Dennis Anghelopoulos from ABG Sundal Collier. First question, Engebret. How did the core renewals go in Q4 '19?
Pardon me?
How did the core renewals go in Q4 '19?
The contract renewals?
Yes.
I think they were good. They were up considerably compared to 2019 levels. As I think we mentioned before, some customers wanted to only make -- who normally make 12-month contracts, only did 6 months contract, partly due to the IMO 2020 effects, which were uncertain. But I think in totality, both, as we mentioned, the volume and earnings are good.
Because I see that in the beginning, it's 78% that's on a fixed rate and then it goes down to 28%. So is it safe to assume that your H2 exposure is going to be more index-linked versus...
No, I think -- most likely, I think second half will be fixed rate. What is in -- the only index-linked contract we have goes through '21. So that means will continue through second half of the year.
And then following up on the Barracuda and the Barramundi, they're going to have to do this special survey, right? So is it -- that's 2.5 years after they've been delivered. Is that the norm going forward?
That's the norm. We don't expect them to go into dock, but we do expect them to go into shipyard to do some maintenance. So -- and that's where we expect to do this repair, which I mentioned.
But excluding the repairs, every 2.5 years, you're going to be doing the special survey. What's the cost for that?
I don't have it in -- I think it will probably be linked to the quoting of the cargo holds. And again, I think it will be based a bit on experience going forward, how the ships are operated and what the need is. So again, we don't have any specific, what we call, detail for that. I think it will be made as we get experience. But as the plan is, we expect that the ships for the first special survey in '22 will be into dock for some period.
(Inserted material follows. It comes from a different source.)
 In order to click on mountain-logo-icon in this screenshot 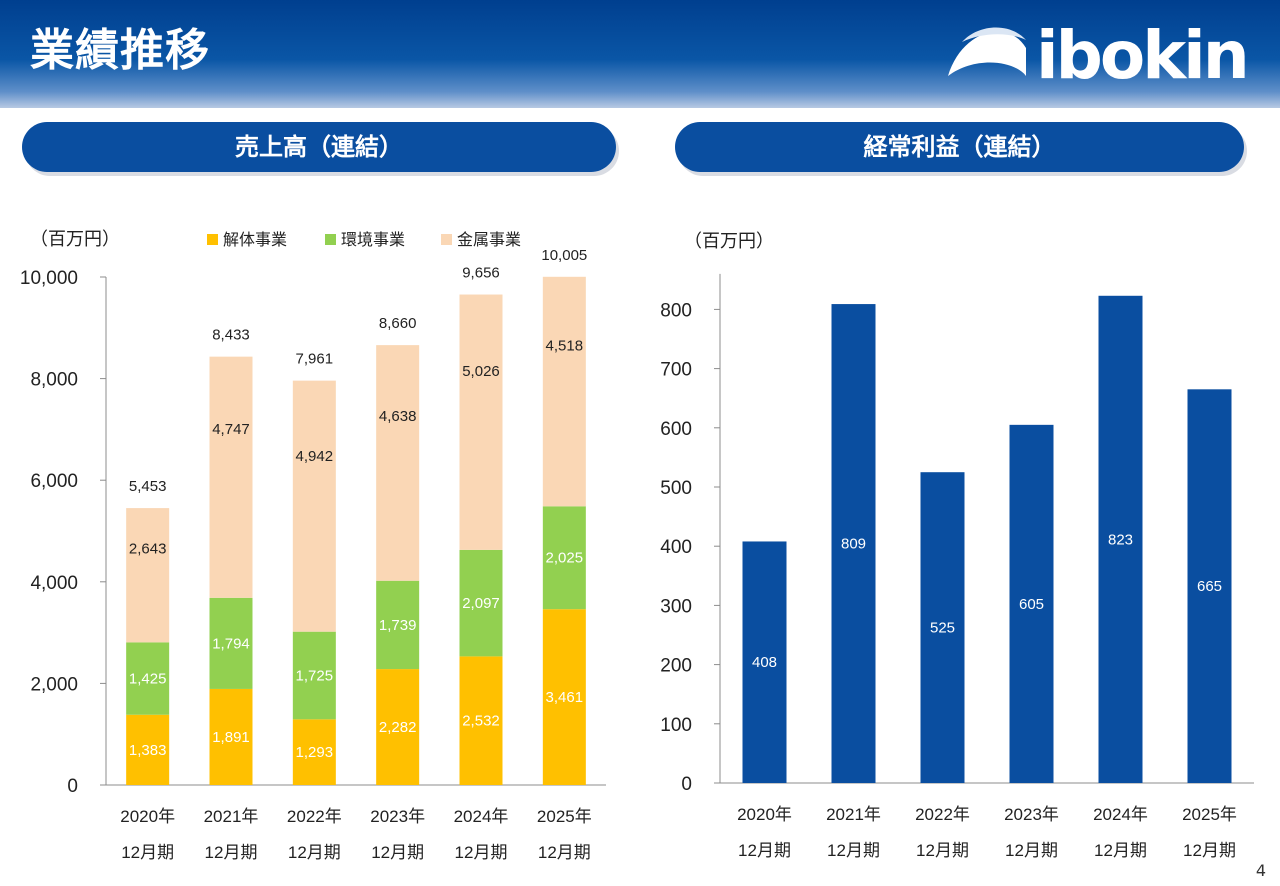, I will do `click(987, 54)`.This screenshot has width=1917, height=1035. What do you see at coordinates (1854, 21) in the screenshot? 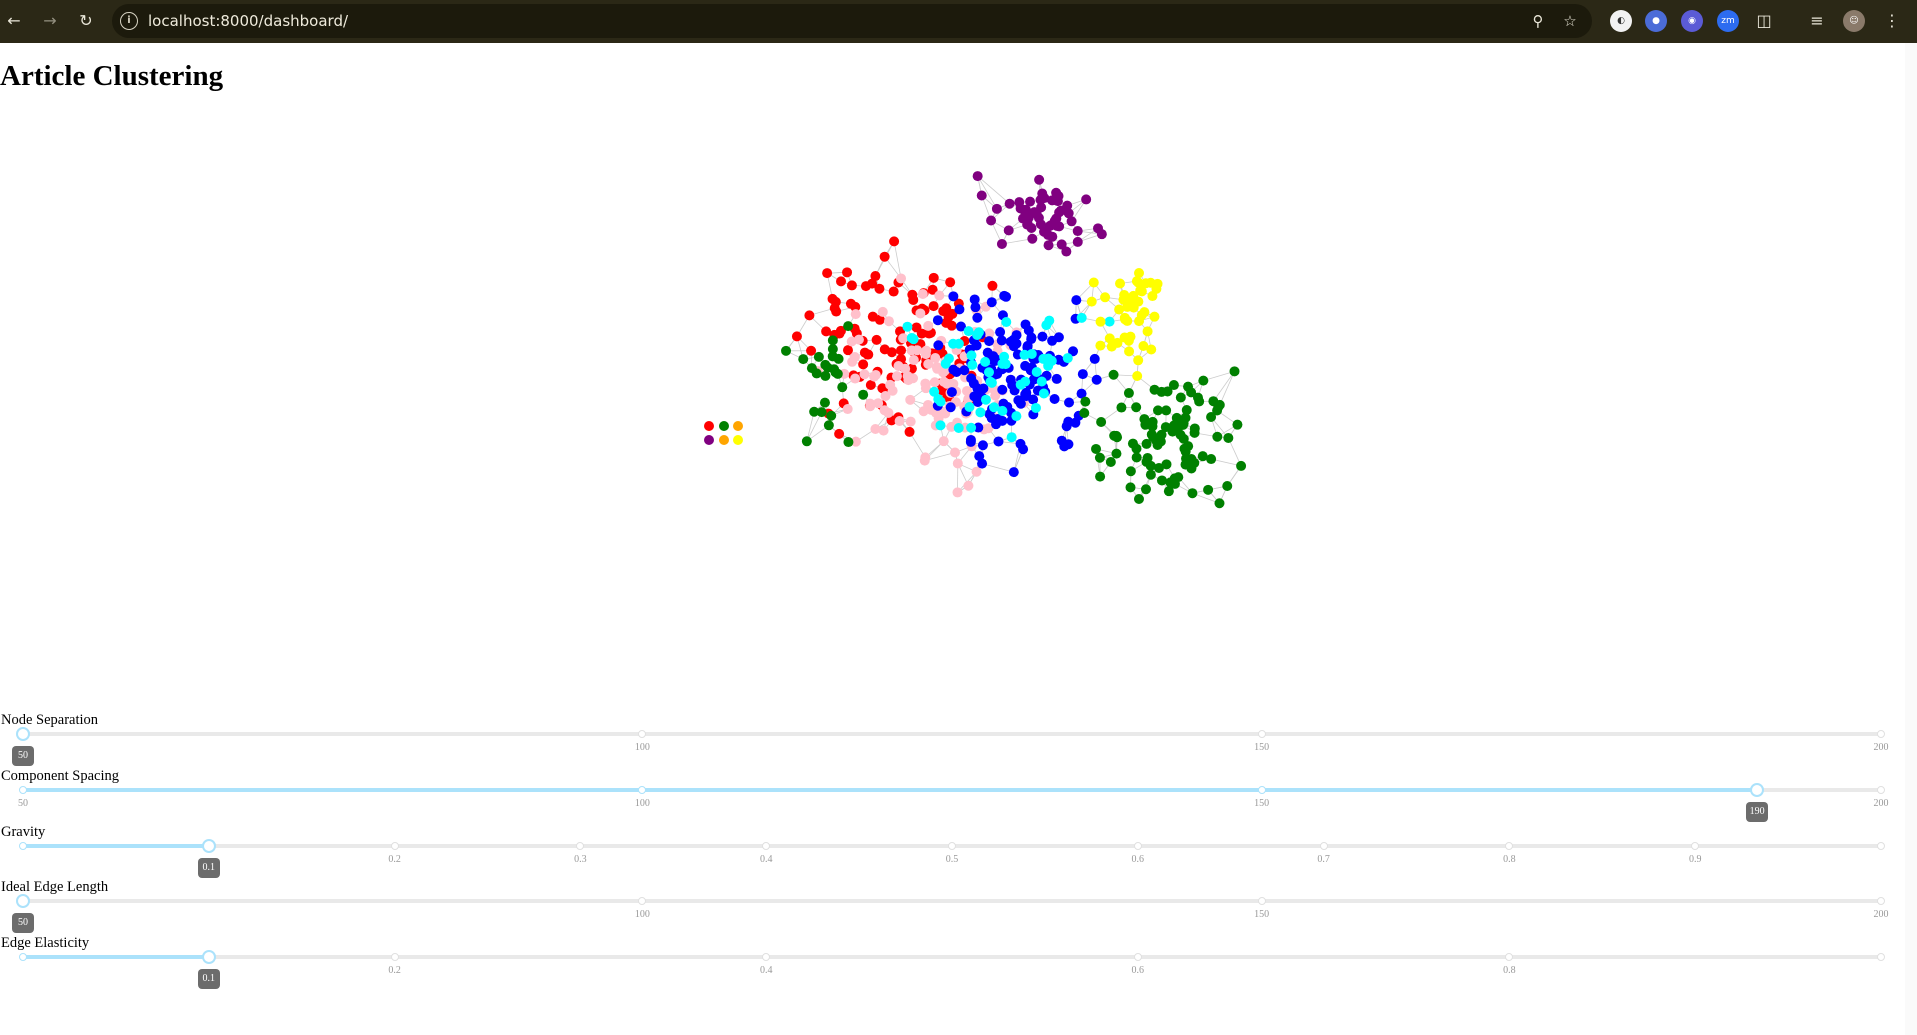
I see `profile-avatar: ☺` at bounding box center [1854, 21].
But not on underlying cost base, it will not be a normal docking because it will be not into dock, which are the main component. So I will guess that we are talking about a couple of hundred thousand dollars for that -- for these costs.
And then last question on the caustic volumes. They seem to be increasing quite a lot even from 2016 on looking at the history going forward. What's the key driver of that? Is it Pacific? Or is it Atlantic or...
I think it partly is, again, the trading into Australia, the supply where are the Australians supplying from. I think we are probably seeing that the supply from the U.S., which increased for a couple of years, has stabilized and seems to fall back a little bit. So I think that's the main reason. And also, again, that we have increased also the number of cargoes we take in -- to Brazil. But again, of course, excluding the dip we had in the second half '18 and first half '19.
That's all the questions, then.
No questions on the webcast?
No.
Okay. Done summarizing. Thank you very much.